Quoted passage:
February 2018 // Volume 56 // Number 1 // Feature // v56-1a2
Identifying Needs and Implementing Organizational Change to Improve Retention of Early-Career Agents
Retention of agents is important for the growth and stability of Cooperative Extension. A study of early-career agents in Virginia Cooperative Extension identified specific areas in which organizational change could be made to improve agent fit in the organization and long-term retention. As a result, numerous changes have been made, particularly associated with existing agents but also in work with prospective agents. Although this article relates specifically to Virginia, the challenges and solutions identified may be relevant to other programs and to national professional development organizations.
Agent retention has been identified as a major challenge for Cooperative Extension organizations nationally (Extension Committee on Organization and Policy Leadership Advisory Council, 2005; Safrit & Owen, 2010). Turnover not only results in lost investment associated with orientation, training, and replacement costs (Kutilek, 2000; Strong & Harder, 2009) but also has a lasting negative effect on the county program (Safrit & Owen, 2010). The period of time from 6 months to 2 years following employment is most critical, as this is the time when Extension agents have the greatest intention to leave the organization (Martin, 2011). Factors that contribute to reduced turnover include organizational offerings such as mentoring (Smith, Hoag, & Peel, 2011; Strong & Harder, 2009) and orientation and ongoing training appropriate for the beginning stage of a career (Brodeur, Higgins, Galindo-Gonzalez, Craig, & Haile, 2011; Safrit & Owen, 2010) as well as access to resources (Smith et al., 2011), flexibility, and opportunity to participate in research projects (Smith et al., 2011).

Data:
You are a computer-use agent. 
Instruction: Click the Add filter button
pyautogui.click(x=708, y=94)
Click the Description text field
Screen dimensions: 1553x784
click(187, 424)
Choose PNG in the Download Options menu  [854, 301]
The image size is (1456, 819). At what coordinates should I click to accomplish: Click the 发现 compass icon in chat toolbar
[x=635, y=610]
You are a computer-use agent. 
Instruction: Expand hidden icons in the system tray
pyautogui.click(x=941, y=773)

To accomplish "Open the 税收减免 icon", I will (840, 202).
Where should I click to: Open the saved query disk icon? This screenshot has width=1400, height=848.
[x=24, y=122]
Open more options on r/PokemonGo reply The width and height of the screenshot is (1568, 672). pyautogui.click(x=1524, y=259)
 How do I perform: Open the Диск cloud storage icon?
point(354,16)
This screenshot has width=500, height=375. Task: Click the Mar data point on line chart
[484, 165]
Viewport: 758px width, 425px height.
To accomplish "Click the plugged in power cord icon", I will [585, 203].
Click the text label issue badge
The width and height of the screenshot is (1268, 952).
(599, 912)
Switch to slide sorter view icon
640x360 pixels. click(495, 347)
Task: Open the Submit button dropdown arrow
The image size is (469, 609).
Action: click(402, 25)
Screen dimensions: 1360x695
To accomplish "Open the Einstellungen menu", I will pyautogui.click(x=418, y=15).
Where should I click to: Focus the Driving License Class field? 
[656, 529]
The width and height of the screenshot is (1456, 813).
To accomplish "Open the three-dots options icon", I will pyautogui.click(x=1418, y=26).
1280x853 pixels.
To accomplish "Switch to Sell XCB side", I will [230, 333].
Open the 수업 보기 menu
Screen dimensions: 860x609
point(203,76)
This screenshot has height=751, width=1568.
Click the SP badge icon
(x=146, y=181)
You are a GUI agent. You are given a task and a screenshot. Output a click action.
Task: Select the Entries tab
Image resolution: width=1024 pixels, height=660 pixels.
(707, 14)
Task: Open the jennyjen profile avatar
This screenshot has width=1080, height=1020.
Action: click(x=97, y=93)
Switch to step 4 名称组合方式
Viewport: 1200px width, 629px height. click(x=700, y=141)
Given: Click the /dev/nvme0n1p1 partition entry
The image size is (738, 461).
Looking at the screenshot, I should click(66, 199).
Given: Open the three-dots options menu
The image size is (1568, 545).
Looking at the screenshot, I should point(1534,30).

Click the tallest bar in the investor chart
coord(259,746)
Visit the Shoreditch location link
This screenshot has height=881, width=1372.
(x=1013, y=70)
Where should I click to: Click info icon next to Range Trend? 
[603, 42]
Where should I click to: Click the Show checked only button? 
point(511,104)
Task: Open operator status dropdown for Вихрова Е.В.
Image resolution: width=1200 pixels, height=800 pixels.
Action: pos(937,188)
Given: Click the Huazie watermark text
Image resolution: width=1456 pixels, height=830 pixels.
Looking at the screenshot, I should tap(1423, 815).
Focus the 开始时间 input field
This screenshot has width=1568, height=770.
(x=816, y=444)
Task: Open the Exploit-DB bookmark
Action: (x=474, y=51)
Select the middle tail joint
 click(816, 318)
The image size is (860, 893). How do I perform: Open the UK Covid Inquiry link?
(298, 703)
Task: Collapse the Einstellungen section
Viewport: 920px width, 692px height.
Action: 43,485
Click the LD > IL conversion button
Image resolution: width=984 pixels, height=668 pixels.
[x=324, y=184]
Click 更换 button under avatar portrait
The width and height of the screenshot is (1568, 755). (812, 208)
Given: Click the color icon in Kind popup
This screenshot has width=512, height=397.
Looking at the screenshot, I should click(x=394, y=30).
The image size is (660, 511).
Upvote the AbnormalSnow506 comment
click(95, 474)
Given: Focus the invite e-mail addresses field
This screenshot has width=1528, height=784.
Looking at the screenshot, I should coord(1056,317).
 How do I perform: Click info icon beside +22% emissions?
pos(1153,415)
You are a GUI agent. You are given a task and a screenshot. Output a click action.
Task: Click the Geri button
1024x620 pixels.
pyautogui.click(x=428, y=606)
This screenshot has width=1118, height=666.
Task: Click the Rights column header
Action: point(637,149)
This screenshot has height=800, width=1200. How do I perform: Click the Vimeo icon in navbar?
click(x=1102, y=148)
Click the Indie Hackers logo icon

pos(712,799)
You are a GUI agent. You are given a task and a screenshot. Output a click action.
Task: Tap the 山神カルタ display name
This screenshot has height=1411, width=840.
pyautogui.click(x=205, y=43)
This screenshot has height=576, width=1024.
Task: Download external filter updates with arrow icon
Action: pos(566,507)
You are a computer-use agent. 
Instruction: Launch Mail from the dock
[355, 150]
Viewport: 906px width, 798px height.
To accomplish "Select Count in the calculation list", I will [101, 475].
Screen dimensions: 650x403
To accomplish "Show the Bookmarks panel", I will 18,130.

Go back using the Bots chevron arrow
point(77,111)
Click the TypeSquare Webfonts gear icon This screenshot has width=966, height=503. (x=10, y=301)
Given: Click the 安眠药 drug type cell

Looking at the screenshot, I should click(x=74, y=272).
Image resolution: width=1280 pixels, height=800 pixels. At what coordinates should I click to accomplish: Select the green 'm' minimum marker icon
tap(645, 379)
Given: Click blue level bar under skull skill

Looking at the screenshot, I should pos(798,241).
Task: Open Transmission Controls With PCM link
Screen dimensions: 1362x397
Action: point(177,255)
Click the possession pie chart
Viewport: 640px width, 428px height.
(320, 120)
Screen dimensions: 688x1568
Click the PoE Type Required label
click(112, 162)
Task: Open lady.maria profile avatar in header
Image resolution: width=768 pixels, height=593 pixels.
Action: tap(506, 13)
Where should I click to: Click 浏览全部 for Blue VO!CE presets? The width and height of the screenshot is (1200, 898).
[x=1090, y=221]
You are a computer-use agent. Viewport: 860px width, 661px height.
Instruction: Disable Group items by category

What is required:
In the article on retaining early-career Extension agents, when after employment are agents most likely to intend to leave?

Finished task:
From 6 months to 2 years after employment.